Warner hits quickfire ton, rain-hit test drawn
SYDNEY: Australia's David Warner lit up the fifth day of the weather-ravaged third test against West Indies with an 82-ball century before the dead rubber contest petered out in a draw at the Sydney Cricket Ground (SCG) on Thursday.
A draw and a 2-0 series victory for the hosts was always on the cards after all but 11 overs of day two and the entirety of days three and four were washed out.
Australia captain Steve Smith, however, said he had offered his West Indies counterpart Jason Holder a deal which would have set up the chance of a result but was turned down.
"I offered him 370 in 70 overs, which I thought was pretty generous," Smith told reporters.
"It would take some good batting to get that on a day five SCG wicket but they weren't up for the challenge unfortunately."
Holder said West Indies had made a collective decision to spurn the offer.
"We just felt at this stage of our development it wasn't the best thing for us," he told reporters.
"It was a team vote, team decision ... I just think it was the best thing for the team."
West Indies, who had resumed on 248 for seven, were dismissed for 330 to bring up lunch before Man of the Match Warner launched his assault in front of 6,000 fans attracted to the ground by free entry.
It was a typically aggressive display of batting from the local lefthander, who had notched up 122 not out to help Australia to 176 for two when the players shook hands on the draw.
The 29-year-old hit two sixes and 14 fours in his 103-ball knock, heaping more indignity onto a West Indies bowling attack which took just 12 wickets over the series.
He reached his 16th test century when he swept the ball down leg side for three runs before leaping into the air in his now traditional celebration of the milestone.
Joe Burns was the tourists' 11th victim, departing for 26 and all-rounder Mitch Marsh made 21 after being promoted up the batting order. Spinner Jomel Warrican claimed both wickets.
Peter Nevill scored seven not out in his only batting opportunity of the series, another illustration of Australia's dominance.
Australia won the first test in Hobart by an innings and 212 runs before an equally dominant 177-run victory in the second test in Melbourne but a 2-0 triumph was not enough to lift them above India into second place in the ICC test rankings.
Adam Voges was named Man of the Series after hitting 269 and 106 in his two innings, both unbeaten.

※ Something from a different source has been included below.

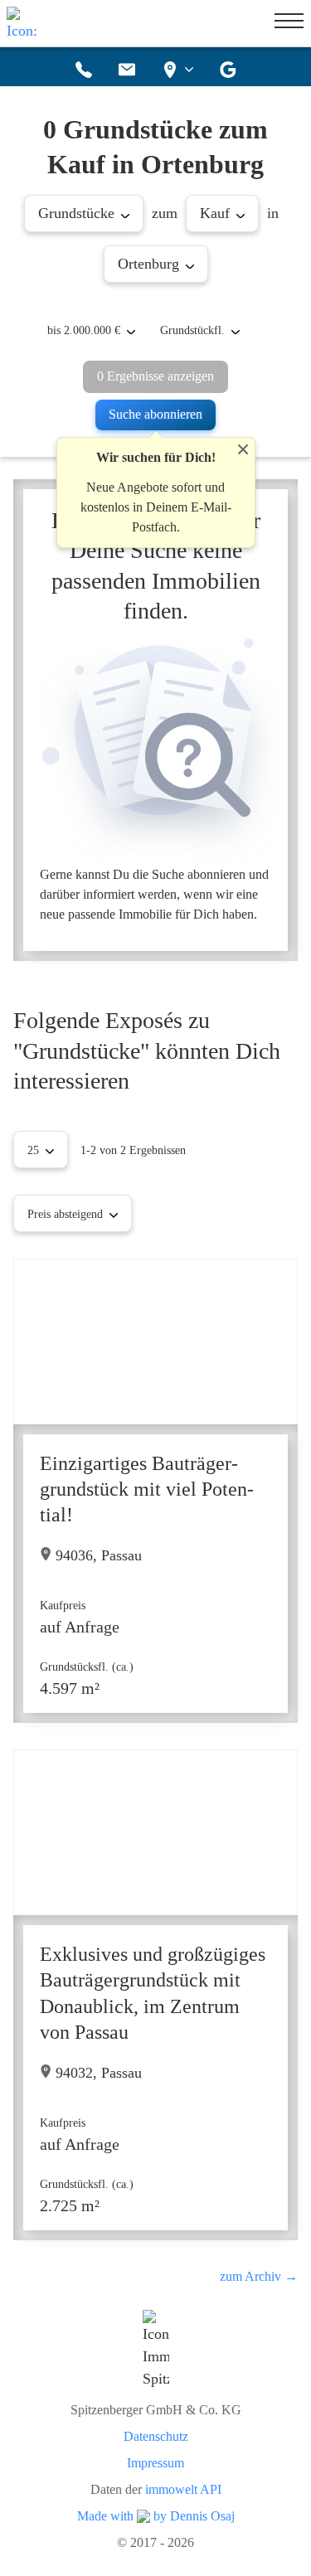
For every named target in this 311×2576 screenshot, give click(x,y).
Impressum (155, 2463)
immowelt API (183, 2489)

"It's been quite an impressive summer for us to win four tests out of the six and not lose any," said Smith.
"I think in total we’ve scored 15 centuries between us in six test matches and we’ve obviously taken 20 wickets on four occasions."
For West Indies, Denesh Ramdin secured a half century for a second successive test before falling for 62 to a sharp Smith catch off the bowling of spinner Steve O'Keefe.
Australia's other spinner Nathan Lyon (3-120) dismissed Kemar Roach (15) and O'Keefe (3-63), playing his maiden test on home soil, brought an end to the innings with the wicket of Jerome Taylor (13).
Tailender Warrican, who took five of West Indies 12 wickets over the series, was left on 21 not out, the fifth time in five innings in the series he had kept his wicket intact.